E ainda criava do lado umas galinhazinhas, umas cabrinhas, umas
árvores frutíferas, essas coisas de fazenda mesmo.
Vocês
não sabem como o fazendeiro de milho brasileiro tem prestígio no
Arizona, principalmente quando este fazendeiro fica assistindo à
televisão até tarde e aprende a fazer piada de americano. E também
adaptei ao gosto local aquela velha da surdinha que estava
presenciando a conversa de dois fazendeiros a respeito de um pé de
milho pequenininho que deu cada espiga destamanho, fiz grande
sucesso. Escolhido orador da turma para os apaches (ou navajos),
alinhavei palavras emocionadas sobre o homem e a terra, quase levando
o Fessenmeyer às lágrimas (o Fessenmeyer, plantador de trigo em
Iowa, era um dos americanos do grupo, que ficou muito meu amigo e
quis até visitar minha fazenda).

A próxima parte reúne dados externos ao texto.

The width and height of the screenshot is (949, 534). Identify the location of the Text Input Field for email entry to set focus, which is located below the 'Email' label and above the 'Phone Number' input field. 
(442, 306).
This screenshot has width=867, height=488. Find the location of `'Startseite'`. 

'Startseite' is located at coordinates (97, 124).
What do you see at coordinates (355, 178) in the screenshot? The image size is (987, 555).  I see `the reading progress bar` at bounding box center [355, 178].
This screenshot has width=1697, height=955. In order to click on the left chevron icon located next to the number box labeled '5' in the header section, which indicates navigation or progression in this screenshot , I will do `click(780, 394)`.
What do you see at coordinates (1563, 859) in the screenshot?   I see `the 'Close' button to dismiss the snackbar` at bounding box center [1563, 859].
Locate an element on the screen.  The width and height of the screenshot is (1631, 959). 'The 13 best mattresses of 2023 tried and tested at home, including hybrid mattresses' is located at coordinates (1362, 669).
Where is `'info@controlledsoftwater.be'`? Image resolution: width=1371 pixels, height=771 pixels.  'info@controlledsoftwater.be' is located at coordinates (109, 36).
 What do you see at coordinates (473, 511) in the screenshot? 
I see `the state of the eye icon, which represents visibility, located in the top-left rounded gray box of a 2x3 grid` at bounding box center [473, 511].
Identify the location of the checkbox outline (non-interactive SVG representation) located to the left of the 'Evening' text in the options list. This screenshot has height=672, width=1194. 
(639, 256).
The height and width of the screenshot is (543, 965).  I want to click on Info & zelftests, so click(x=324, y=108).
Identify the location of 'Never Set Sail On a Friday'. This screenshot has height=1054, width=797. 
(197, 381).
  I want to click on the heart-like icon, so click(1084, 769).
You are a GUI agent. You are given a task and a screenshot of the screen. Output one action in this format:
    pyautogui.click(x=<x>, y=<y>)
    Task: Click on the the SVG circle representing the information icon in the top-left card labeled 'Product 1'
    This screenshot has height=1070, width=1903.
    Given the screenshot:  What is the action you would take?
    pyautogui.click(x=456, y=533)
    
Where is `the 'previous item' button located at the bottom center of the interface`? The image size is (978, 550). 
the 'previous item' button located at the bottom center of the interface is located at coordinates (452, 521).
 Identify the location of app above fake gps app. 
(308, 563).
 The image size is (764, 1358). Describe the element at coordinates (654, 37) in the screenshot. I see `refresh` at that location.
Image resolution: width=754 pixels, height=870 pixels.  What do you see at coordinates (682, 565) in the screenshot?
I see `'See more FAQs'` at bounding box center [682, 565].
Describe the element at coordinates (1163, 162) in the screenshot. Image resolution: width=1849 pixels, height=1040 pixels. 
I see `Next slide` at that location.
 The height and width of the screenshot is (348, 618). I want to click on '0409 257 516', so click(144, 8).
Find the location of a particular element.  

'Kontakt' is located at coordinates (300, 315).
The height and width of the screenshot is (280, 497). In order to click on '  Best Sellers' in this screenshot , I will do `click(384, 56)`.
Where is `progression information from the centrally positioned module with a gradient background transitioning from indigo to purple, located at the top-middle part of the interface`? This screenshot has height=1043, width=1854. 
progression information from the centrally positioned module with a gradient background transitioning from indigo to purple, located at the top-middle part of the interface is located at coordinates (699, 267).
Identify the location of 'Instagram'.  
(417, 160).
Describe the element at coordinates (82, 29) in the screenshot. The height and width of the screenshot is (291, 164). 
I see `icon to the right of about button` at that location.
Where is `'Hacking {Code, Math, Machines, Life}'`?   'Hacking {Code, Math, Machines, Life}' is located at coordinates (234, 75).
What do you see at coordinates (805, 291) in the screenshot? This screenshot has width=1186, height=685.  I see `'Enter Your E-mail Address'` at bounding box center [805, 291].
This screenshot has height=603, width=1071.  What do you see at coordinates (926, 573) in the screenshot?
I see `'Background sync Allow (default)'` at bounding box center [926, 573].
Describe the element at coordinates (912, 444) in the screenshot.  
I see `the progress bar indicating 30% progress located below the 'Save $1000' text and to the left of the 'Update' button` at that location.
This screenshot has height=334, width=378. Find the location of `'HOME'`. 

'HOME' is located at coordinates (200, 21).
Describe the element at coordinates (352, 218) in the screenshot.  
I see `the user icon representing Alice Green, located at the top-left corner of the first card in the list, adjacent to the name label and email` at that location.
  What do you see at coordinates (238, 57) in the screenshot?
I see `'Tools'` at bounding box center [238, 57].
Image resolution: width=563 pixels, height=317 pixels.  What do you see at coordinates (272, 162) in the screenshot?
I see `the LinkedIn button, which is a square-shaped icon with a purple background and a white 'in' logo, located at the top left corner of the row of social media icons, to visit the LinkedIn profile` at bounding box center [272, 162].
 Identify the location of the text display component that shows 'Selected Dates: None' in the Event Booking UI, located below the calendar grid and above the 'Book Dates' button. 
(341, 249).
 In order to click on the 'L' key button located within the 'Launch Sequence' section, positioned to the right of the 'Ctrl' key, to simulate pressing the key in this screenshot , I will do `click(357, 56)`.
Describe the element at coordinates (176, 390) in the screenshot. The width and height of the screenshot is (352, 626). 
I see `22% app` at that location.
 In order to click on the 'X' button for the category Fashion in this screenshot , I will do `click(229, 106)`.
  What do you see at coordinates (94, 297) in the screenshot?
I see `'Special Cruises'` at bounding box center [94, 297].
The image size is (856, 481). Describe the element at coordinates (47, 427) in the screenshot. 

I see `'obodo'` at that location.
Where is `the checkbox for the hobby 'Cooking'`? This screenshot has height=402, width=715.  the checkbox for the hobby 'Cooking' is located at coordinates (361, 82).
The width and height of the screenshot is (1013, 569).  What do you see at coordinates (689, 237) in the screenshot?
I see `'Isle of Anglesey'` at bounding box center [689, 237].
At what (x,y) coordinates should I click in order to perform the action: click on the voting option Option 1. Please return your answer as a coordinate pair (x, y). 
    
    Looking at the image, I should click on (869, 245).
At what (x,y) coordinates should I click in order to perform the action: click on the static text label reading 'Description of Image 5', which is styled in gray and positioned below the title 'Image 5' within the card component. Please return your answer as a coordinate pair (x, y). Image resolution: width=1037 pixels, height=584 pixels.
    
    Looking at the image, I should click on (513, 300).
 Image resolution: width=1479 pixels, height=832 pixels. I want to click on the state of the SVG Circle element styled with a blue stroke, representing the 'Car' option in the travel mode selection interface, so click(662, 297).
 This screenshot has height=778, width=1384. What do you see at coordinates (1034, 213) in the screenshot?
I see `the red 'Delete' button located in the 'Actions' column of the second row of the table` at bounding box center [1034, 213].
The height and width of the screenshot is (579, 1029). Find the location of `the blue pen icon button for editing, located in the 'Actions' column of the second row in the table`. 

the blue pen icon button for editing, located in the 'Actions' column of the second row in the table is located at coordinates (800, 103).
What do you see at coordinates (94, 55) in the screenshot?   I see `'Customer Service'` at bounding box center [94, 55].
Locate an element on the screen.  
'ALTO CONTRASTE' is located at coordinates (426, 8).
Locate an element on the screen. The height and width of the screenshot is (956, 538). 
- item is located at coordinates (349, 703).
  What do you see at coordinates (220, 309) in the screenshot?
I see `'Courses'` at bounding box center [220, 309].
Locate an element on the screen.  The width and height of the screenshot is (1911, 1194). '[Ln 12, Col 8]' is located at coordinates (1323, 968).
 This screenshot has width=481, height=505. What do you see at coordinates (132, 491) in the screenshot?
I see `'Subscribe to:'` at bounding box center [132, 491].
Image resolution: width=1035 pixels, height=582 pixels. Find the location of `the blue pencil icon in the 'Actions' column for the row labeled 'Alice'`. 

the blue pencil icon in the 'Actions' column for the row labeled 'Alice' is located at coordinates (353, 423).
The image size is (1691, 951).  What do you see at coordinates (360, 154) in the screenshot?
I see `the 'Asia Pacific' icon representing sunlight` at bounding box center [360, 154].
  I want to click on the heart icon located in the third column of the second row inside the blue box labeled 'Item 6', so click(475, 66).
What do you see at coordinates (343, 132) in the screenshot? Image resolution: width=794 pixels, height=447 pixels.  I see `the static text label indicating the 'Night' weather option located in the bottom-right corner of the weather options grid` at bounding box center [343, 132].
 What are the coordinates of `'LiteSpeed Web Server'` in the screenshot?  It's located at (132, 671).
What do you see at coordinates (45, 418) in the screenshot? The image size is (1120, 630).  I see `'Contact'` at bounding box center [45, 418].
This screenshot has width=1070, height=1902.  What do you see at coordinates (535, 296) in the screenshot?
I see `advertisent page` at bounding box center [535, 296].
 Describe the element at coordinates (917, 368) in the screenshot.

Entre os navajos (ou apaches),
introduzi uns jogos de braço baianos na dança da chuva, prometi
enviar ao chefe um mandacaru de presente e ensinei como fazer
amendoim cozido.
Voltei
de chapéu de cowboy para o hotel e, de noite, ainda fui com o
Fessenmeyer ao Pussycat, taverna local de fino trato, onde as
garçonetes se vestiam de gatinhas (quer dizer, só os bigodes e o
rabinho, o resto quase nada, nada) e nós, fazendeiros, discutimos as
vantagens e desvantagens de destilar uísque lá na roça mesmo, em
vez de comprá-lo no armazém. Viajamos, cada um para seu canto, no
outro dia, nunca mais vi o Fessenmeyer ou o Huan (que plantava arroz
e ficou de me mandar umas sementes, mas nunca mandou). Talvez seja
por isso que, ao passar junto de uma dessas barraquinhas que vendem
milho verde aqui no Leblon, eu seja o único morador do Rio que pára,
respira fundo e sente uma certa saudade do Arizona. O escritor, além
de aventuroso, precisa ser original.